Listing »

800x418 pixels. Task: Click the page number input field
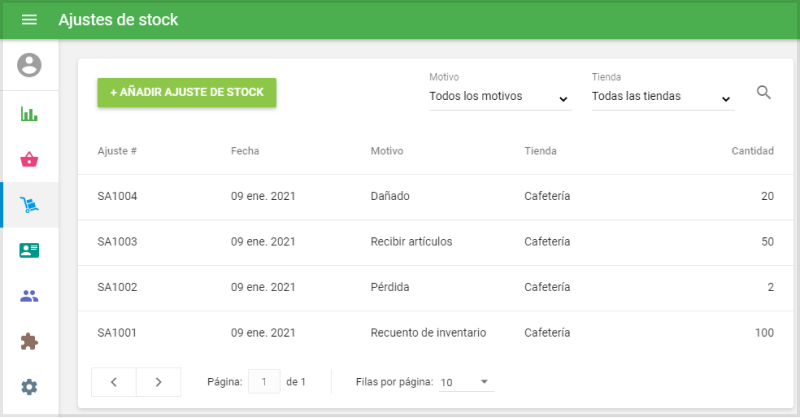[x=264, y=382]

* * *

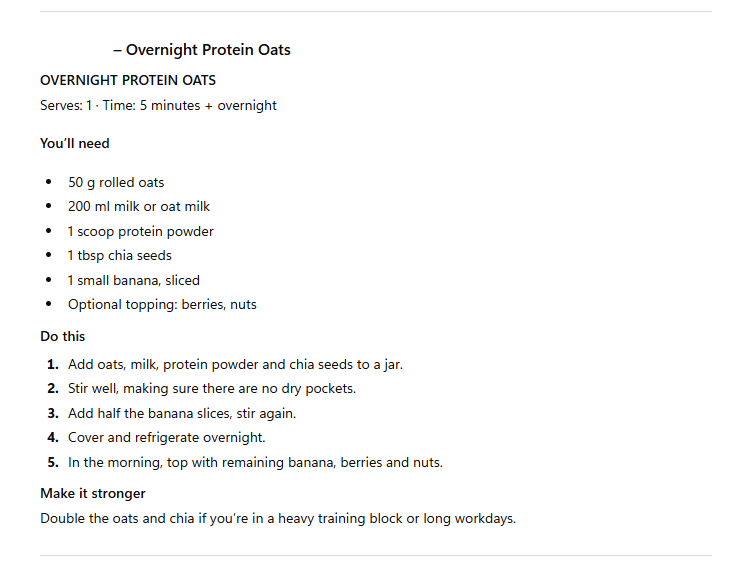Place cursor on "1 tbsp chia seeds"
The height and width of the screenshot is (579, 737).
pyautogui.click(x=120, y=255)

Problem description » Write out the records from the line containing "800x418 pixels. Task: Click" through the line containing "[x=264, y=382]", with both of those lines included, and leave the pictures out.

Correct answer »
800x418 pixels. Task: Click the page number input field
[x=264, y=382]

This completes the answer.